Soldiers wearing blue bands joined protesters near La Carlota. The bands signalled “a new beginning,” one soldier told broadcaster NTN24.

However, Maduro tweeted that army commanders had assured him of their “total” loyalty, while Padrino reported “normality” at all military barracks and bases.

Earlier on Tuesday, Guaido had announced that the “final phase” of a plan to oust the president had begun.

Lopez, who has been under house arrest since July 2017, said in a Twitter post that he had been rescued by the military.

Chilean Foreign Minister Roberto Ampuero said he then sought refuge at the Chilean embassy, but Venezuelan opposition lawmaker Gaby Arellano said he was no longer at the embassy and was not seeking asylum in Chile.

Guaido has been recognized by more than 50 countries as Venezuela’s interim president, including the United States.

He has been trying since January to topple Maduro, who won a second term in a disputed election last year and has presided over an economic meltdown.
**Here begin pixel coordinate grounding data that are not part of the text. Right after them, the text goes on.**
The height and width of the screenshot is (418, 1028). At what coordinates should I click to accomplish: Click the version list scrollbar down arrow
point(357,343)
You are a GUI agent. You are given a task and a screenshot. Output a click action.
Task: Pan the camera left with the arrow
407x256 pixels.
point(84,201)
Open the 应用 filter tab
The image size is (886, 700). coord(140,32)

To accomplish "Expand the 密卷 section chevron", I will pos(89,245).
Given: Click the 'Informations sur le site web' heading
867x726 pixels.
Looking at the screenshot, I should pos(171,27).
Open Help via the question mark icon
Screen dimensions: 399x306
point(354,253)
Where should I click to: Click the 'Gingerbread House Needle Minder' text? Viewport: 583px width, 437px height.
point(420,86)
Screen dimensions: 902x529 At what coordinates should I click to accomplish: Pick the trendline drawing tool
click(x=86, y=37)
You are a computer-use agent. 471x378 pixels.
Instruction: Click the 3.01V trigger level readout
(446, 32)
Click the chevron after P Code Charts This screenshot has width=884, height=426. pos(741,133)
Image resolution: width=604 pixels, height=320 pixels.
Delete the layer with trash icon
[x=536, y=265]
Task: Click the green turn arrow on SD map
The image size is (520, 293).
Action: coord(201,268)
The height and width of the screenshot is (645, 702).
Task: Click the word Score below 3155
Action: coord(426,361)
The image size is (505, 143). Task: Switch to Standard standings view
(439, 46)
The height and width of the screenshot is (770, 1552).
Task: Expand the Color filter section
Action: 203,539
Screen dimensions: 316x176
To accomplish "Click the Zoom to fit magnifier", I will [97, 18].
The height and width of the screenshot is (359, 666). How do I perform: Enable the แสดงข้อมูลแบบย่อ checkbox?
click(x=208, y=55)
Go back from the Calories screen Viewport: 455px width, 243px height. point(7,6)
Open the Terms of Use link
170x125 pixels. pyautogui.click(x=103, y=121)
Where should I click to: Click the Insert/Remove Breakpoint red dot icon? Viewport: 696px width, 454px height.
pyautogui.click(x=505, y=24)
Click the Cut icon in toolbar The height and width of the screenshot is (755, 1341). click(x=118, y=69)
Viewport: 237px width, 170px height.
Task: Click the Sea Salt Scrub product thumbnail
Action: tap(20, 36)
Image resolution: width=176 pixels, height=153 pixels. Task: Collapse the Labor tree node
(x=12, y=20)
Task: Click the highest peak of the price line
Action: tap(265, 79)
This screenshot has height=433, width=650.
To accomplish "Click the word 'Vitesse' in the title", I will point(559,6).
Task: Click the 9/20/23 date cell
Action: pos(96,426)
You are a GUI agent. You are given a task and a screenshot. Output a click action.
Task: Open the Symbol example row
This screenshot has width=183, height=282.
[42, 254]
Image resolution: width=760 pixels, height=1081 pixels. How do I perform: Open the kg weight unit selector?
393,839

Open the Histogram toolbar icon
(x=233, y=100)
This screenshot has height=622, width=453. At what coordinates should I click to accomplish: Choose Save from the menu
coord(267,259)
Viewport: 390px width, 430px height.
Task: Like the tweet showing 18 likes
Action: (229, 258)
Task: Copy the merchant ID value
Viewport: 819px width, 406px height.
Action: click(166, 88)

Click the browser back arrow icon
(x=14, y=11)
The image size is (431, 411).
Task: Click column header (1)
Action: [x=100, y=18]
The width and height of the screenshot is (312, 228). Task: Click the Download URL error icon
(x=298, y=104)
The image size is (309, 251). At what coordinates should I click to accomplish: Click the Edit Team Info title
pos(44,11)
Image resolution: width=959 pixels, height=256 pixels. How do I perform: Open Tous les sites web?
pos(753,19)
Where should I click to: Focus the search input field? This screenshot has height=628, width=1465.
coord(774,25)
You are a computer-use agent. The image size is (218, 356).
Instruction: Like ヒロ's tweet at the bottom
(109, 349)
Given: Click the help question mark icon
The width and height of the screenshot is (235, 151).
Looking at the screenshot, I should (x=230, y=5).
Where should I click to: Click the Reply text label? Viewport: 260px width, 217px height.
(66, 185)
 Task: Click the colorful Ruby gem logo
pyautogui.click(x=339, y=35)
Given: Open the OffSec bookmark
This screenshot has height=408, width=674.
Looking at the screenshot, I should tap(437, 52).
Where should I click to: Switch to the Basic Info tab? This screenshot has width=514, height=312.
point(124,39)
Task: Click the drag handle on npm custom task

Maduro has been able to hang on to power thanks to the support of the vast majority of the army, though more than 1,000 soldiers have defected to Colombia.

Brazil on Tuesday granted political asylum to 25 Venezuelan soldiers who sought refuge in its embassy in Caracas, according to local media reports.

Venezuelan Foreign Minister Jorge Arreaza and Bolivian President Evo Morales accused Washington of being behind the alleged coup attempt.

US President Donald Trump threatened Cuba with “a full and complete embargo” and “highest-level sanctions” unless it withdrew its soldiers from Venezuela.

Cuban Foreign Minister Bruno Rodriguez said Cuba had no troops in Venezuela. He called Bolton a “a pathological liar” who “misinforms” Trump.

US Secretary of State Mike Pompeo said Maduro had been preparing to leave Venezuela, with “an airplane on the tarmac” on Tuesday morning, but that Russia had advised him to stay.

The presidents of Colombia, Chile, Argentina, Brazil, Paraguay, the Lima Group of American countries and the secretary general of the Organization of American States expressed their support for Guaido.

Turkish President Recep Tayyip Erdogan, whose government has backed the Maduro regime, said: “Those who attempt to appoint a post-modern colonial governor in Venezuela should know that a country is only governed by democratic elections.”

The European Union called for “a political, peaceful and democratic way out” and urged “the utmost restraint to avoid the loss of lives,” while pledging to continue working for “a reinstatement of democracy” in Venezuela.